Además, un nivel alto de colesterol suele ir asociado a otras patologías como hipertensión, diabetes y obesidad, las cuales también tienen efectos negativos para el corazón.

Sin embargo, el especialista explica que también hay niños delgados que sufren hipercolesterolemia. 'Incluso hay menores que tienen una enfermedad congénita tan severa que desarrollan placas amarillentas en la piel debido al depósito de colesterol. Estas personas pueden llegar a sufrir un infarto a los 20 años', sostiene.

Uno de los pocos estudios que hay en Chile sobre este tema fue publicado en el volumen 124 de la Revista Médica de Chile (1996), donde se evaluaron 1.286 varones y 816 mujeres, entre 5 y 18 años. Se constató que el 9% de las niñas y el 12% de los niños, tenían el colesterol sobre 200 ml/dL, es decir, sobrepasaban los rangos aceptables que a esa edad no debieran superar los 170 ml/dL.

'Actualmente, les estoy haciendo el perfil lipídico a niños que tienen padres con problemas de colesterol y es increíble la cantidad de menores que ya a los dos años edad presentan un colesterol elevado, lo que deja en evidencia la influencia genética y a veces los hábitos alimentarios que hay en la casa', comenta el doctor Muzzo.

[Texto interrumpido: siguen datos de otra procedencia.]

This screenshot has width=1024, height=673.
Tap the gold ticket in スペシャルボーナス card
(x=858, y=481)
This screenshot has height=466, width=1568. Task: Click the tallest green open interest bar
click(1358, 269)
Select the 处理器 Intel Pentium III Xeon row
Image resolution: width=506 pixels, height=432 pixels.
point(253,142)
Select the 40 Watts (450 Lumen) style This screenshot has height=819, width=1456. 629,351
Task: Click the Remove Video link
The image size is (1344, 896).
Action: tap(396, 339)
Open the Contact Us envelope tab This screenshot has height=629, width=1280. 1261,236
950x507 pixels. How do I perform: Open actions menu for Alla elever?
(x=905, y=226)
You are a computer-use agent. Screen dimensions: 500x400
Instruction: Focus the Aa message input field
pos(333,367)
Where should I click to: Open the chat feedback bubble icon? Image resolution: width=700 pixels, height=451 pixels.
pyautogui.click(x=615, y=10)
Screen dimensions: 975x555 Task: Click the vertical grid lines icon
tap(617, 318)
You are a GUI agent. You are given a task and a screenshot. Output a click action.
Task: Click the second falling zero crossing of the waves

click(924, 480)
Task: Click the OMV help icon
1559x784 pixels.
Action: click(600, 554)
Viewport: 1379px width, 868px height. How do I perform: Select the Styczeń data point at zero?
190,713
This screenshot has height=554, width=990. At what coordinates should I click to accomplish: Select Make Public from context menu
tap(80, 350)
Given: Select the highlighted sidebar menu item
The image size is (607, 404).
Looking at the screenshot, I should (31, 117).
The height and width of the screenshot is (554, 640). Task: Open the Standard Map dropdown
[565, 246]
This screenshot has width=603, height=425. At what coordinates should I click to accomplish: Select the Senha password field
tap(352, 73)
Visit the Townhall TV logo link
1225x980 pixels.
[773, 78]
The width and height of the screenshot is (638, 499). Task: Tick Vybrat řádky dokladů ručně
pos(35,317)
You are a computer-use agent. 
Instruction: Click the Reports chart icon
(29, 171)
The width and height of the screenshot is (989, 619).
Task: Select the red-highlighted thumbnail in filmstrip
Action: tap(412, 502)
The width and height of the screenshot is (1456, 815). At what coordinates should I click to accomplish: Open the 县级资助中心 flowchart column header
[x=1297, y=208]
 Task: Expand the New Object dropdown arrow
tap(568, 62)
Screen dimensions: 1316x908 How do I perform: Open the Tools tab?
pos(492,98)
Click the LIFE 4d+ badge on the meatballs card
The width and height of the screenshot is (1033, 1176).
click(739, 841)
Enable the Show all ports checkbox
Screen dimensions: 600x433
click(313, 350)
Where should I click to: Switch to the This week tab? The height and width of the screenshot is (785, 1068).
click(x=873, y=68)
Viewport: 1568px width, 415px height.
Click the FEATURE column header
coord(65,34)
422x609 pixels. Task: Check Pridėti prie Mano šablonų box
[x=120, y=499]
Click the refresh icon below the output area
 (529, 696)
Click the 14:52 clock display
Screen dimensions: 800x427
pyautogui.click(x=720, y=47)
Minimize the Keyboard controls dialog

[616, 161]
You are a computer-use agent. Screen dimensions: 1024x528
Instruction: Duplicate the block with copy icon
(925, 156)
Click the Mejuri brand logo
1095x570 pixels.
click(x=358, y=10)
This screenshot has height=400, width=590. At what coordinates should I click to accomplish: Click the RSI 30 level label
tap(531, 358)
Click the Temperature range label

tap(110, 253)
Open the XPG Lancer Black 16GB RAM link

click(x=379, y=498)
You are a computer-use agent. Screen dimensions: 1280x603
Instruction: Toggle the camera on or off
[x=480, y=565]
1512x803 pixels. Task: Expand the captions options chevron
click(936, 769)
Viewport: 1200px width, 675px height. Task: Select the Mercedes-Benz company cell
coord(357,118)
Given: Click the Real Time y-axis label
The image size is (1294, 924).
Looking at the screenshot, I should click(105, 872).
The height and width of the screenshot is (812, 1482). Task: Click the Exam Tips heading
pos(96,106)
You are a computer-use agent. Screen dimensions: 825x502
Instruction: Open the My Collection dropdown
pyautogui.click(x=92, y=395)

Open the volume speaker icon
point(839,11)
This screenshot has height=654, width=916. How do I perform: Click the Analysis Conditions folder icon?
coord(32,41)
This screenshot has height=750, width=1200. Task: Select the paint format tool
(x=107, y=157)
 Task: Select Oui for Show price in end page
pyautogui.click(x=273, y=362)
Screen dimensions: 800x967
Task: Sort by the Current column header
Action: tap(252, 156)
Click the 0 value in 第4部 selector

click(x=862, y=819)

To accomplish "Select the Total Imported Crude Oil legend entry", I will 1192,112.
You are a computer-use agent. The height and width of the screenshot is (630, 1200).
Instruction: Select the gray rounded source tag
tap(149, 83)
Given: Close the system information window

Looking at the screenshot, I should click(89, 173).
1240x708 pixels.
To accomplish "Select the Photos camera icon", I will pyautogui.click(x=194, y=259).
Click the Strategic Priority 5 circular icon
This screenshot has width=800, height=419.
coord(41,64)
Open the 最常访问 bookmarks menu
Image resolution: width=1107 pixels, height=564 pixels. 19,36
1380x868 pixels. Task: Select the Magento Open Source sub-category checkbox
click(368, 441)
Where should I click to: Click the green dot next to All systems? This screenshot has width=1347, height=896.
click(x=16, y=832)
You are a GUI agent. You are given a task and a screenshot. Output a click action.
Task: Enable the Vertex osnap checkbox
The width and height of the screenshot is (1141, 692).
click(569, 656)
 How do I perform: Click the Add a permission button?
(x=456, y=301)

Por eso es aconsejable que los adultos que tengan altos niveles de colesterol realicen a sus hijos un control médico, para detectar y tratar el problema a tiempo. Además, es importante que aquellos niños con predisposición genética a tener el metabolismo alterado, se controlen regularmente para detectar futuros problemas.

¿Cómo disminuir los niveles de colesterol?

Dado que los factores genéticos aún no son modificables, el tratamiento consiste en cambiar los factores ambientales, propiciando una dieta adecuada y una rutina deportiva.

En esta etapa la familia cumple un rol fundamental, ya que debe reorganizar los hábitos alimentarios de la casa y motivar a sus hijos para que participen de este cambio.

El doctor Muzzo explica que la primera medida es disminuir las grasas saturadas, las cuales se encuentran principalmente en productos lácteos, sus derivados y en otros de origen animal. En el caso de los niños, se recomienda que no más del 10% de las calorías que ingieran provengan de este grupo.

Dependiendo de la edad, se recomienda preferir la leche descremada o semidescremada, las carnes blancas a las rojas y consumir quesillo en vez de quesos amarillos. También hay que evitar las cremas y los embutidos, como paté y vienesas.

En cuanto a los efectos que podría tener para el desarrollo y crecimiento bajar los niveles de grasa en niños, un estudio realizado por el National Heart, Lung and Blood Institute (NHLBI) publicado en mayo de 2001, asegura que la modificación de los hábitos alimentarios para reducir el consumo de grasas saturadas y colesterol en los niños no afecta su crecimiento y desarrollo. Por el contrario, les garantiza disfrutar de una etapa adulta más saludable.